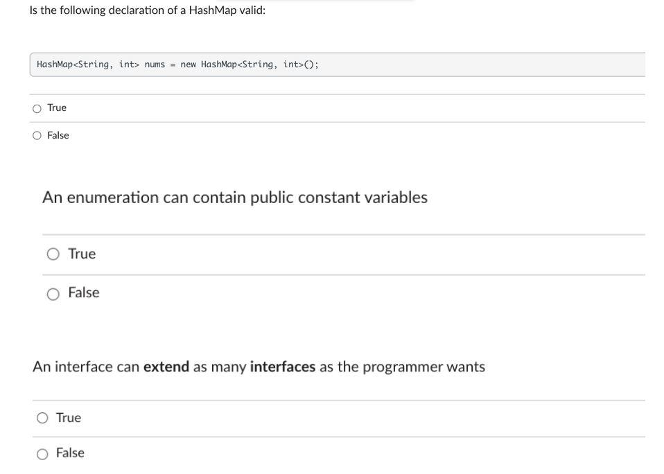Click the bold word "interfaces"

283,367
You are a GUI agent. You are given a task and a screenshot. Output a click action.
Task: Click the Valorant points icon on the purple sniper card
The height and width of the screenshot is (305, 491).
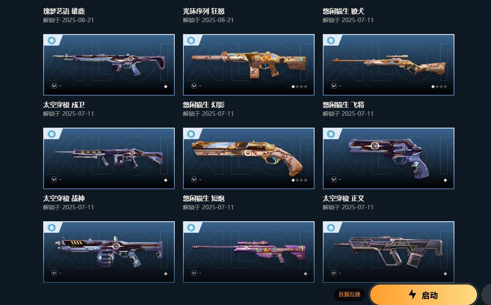click(194, 273)
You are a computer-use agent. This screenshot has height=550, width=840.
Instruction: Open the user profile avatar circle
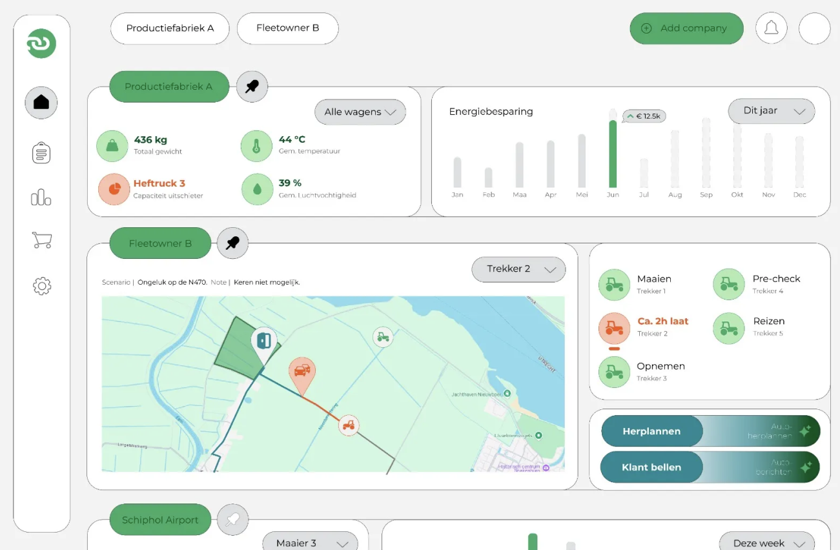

======

# [Directions for this task]
Give back the lines from the one containing "You are a GUI" through the last line of the records above exactly as they appear, both included, and no pictures.

# [Result]
You are a GUI agent. You are given a task and a screenshot. Output a click action.
Task: Click the Valorant points icon on the purple sniper card
The height and width of the screenshot is (305, 491).
click(194, 273)
You are a computer-use agent. This screenshot has height=550, width=840.
Instruction: Open the user profile avatar circle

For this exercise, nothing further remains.